The job is to find each line in the entries holding the string "agent" and copy that line.

*TASK INPUTS*:
↓

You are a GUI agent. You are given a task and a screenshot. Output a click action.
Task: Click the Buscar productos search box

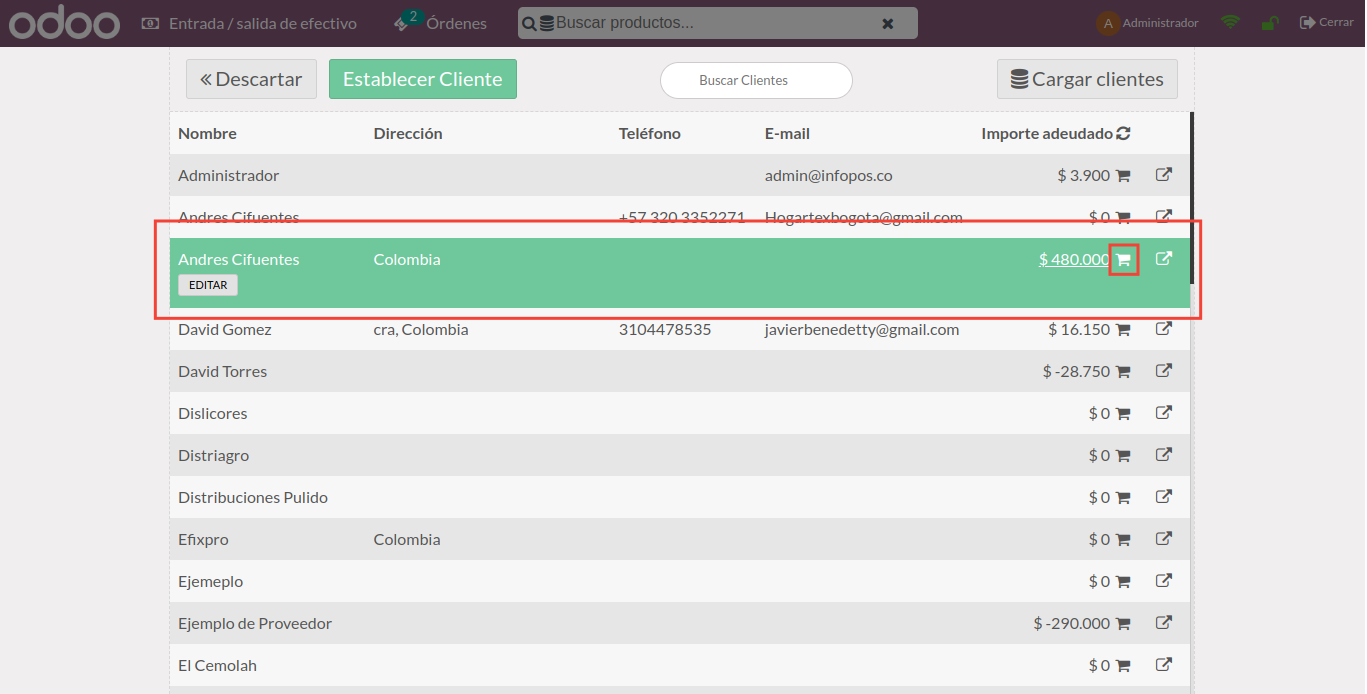pos(710,23)
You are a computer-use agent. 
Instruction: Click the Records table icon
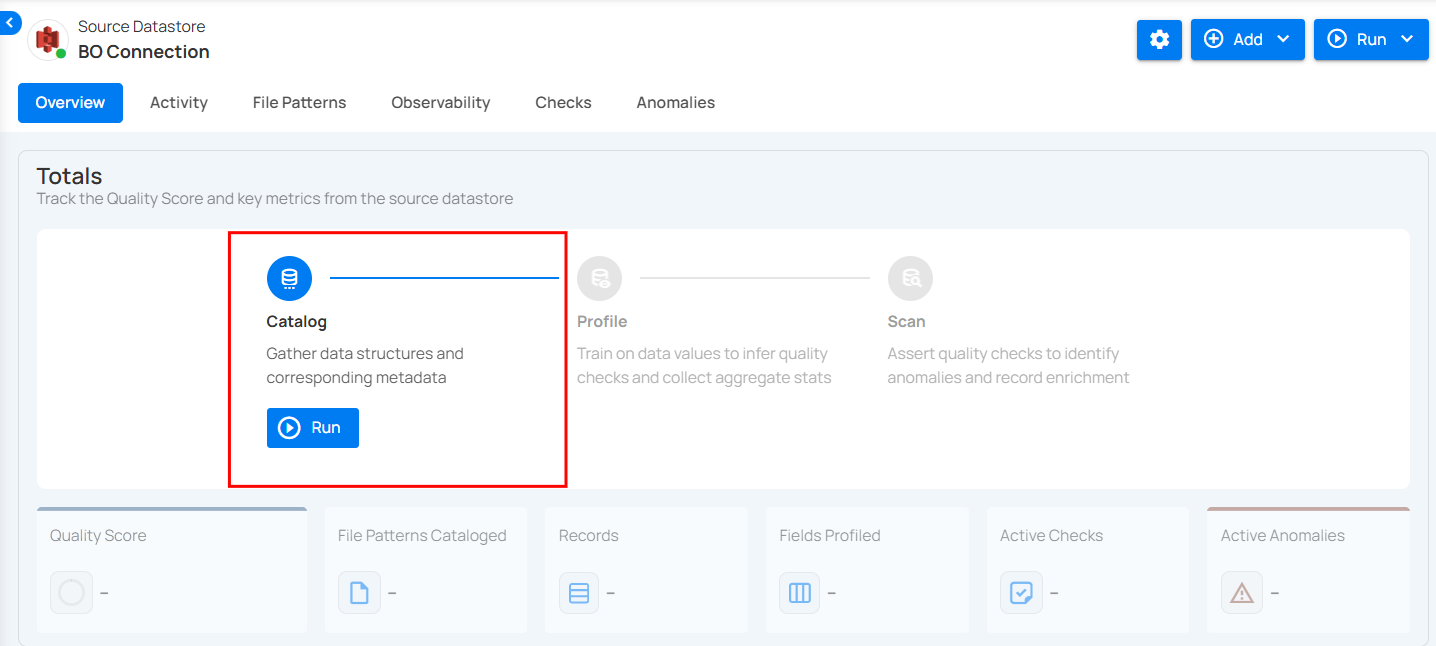pos(578,593)
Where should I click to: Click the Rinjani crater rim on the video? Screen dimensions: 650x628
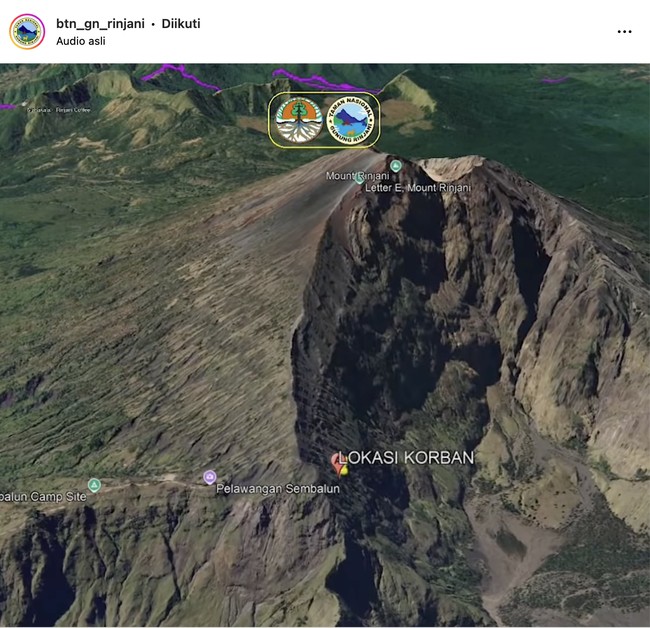(450, 168)
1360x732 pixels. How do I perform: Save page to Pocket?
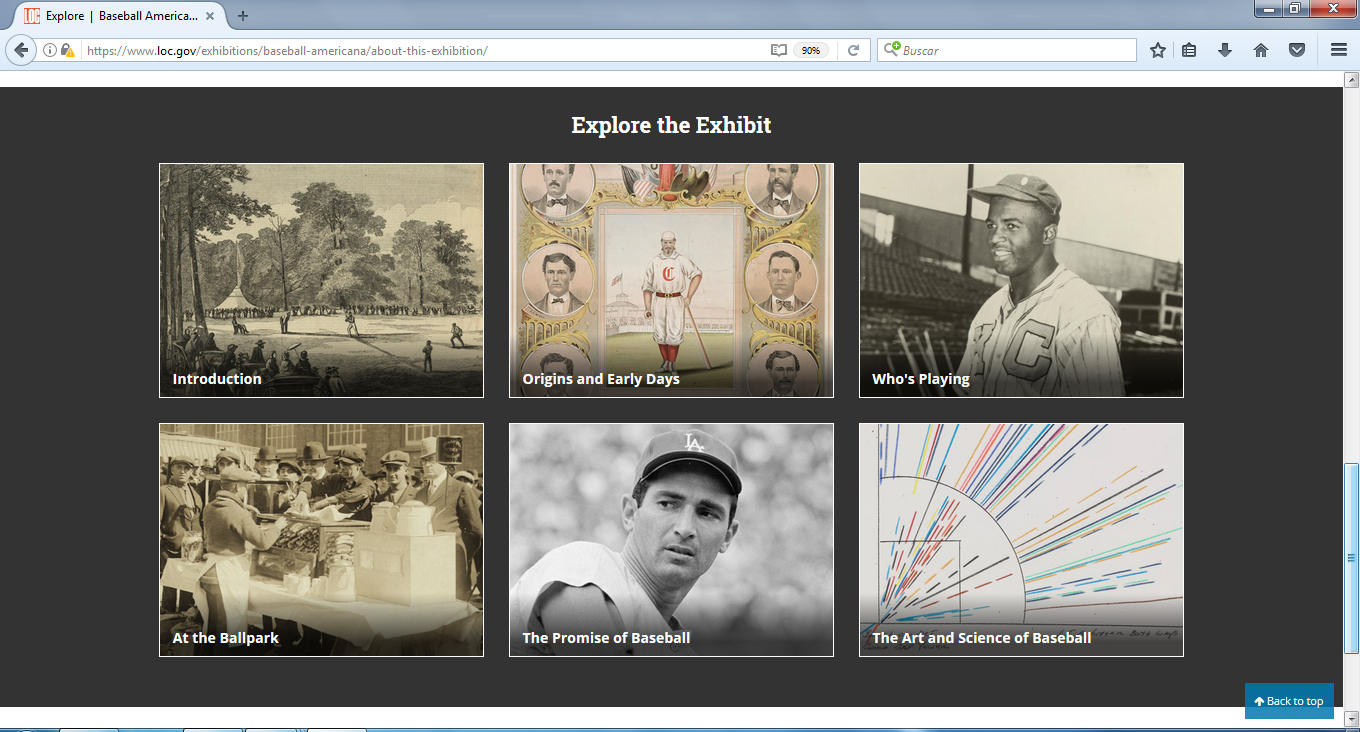(x=1296, y=50)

↑

*TASK RESULT*:
You are a GUI agent. You are given a task and a screenshot. Output a click action.
You are a computer-use agent. 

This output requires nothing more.